嬢ちゃんずが釣るとなると、前の小屋ではやはり小さすぎる。
氷の上を滑らせて、斧とノコギリで氷に穴を開けてのんびりとチラを釣る。
「どうじゃ。釣れておるか?」
「このぐらい…。」
俺は、傍らの笊を見せる。そこには10cm程のチラが30匹程入っている。
嬢ちゃんずは、ジッとそれを見ていたが…。
「後は我等に任せるのじゃ。」
そう言って小屋に入ってくる。仕方なく新たに仕掛けを2本小屋の屋根から取出して、3人に手渡すと俺は小屋から出ることにした。
「たまに、扉を開けて空気を入れるんだよ。」
俺は小屋での釣りの注意点を告げて氷の上を家まで歩いて行く。
家の扉を開けると、姉貴がテーブルで写本の翻訳をしている。
「ただいま!」
「あら、アルトさん達に追い出されたみたいね。釣れてるの?」
「まぁまぁだね。嬢ちゃんずが頑張れば、山荘に届けられるかもしれない。」
「母様に食べさせたい。ってサーシャちゃんが言ったのを聞いて、出かけたみたいなんだけど、そんなに釣れてるなら良かったわ。」
結構、ワガママだけど思いやりはあるんだよな。まぁ、にくめない事は確かだ。
昼を過ぎて嬢ちゃんずが持ち帰った獲物を皆で数匹づつ串に刺して軽く炙る。
その後、醤油に一度浸して再度炙り直す。
40本近い串焼きを10本は夕食用に取っておき、残りを山荘に嬢ちゃん達が持っていった。外道で掛かった黒リックはセリウスさんにあげるみたいだ。

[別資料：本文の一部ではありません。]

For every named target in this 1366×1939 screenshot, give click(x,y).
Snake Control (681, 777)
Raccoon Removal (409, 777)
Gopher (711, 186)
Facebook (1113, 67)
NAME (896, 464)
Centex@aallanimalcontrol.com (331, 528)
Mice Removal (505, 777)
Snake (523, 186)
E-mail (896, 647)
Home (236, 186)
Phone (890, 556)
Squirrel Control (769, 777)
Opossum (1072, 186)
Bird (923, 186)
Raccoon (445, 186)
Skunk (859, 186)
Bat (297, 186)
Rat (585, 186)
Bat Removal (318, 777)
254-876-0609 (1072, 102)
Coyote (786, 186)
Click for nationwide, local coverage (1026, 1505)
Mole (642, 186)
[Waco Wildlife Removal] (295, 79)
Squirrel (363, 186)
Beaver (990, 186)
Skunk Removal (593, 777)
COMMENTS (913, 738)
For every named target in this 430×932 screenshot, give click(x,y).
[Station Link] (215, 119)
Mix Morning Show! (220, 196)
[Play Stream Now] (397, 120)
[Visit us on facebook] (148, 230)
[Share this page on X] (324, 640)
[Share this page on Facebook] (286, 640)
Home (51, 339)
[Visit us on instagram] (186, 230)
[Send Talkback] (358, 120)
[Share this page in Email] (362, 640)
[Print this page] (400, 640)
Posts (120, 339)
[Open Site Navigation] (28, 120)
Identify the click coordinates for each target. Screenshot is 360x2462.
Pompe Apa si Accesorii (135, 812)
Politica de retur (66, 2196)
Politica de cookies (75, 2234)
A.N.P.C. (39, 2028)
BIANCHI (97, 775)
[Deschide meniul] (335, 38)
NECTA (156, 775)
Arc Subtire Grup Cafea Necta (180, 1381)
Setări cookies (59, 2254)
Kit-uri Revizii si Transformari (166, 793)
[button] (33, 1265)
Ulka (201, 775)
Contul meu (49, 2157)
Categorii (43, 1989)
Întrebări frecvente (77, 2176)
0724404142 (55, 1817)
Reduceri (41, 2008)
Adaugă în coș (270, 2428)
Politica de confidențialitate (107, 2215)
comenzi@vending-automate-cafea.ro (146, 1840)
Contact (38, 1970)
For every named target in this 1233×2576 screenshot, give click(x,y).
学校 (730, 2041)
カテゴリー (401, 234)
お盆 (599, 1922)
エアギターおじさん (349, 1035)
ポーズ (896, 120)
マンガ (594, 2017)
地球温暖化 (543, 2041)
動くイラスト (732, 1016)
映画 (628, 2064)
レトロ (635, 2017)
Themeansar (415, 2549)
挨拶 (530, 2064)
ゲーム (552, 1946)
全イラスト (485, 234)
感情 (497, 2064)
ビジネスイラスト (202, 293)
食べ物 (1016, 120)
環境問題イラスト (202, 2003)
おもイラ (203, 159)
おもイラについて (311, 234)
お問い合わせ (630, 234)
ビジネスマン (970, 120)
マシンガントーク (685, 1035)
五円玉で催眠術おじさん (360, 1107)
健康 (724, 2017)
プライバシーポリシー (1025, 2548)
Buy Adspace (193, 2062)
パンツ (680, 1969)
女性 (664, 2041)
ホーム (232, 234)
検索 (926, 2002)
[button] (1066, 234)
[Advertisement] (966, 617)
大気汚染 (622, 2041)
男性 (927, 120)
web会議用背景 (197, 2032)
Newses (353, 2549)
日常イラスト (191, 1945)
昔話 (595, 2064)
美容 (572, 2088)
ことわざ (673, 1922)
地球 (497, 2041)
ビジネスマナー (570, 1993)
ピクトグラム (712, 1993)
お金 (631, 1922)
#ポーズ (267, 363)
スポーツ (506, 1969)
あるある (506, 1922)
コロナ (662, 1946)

「沢山釣れて良かったね。」って姉貴に言いながら夕食の黒パンを炙り始める。
ホントはまだまだ両親に甘えたい年頃なんだと思う。
でも、それはミーアちゃんだって同じ事だと思う。
この頃、あまりかまってあげられなかったけど、もう少し兄貴らしいところを見せなければなるまい。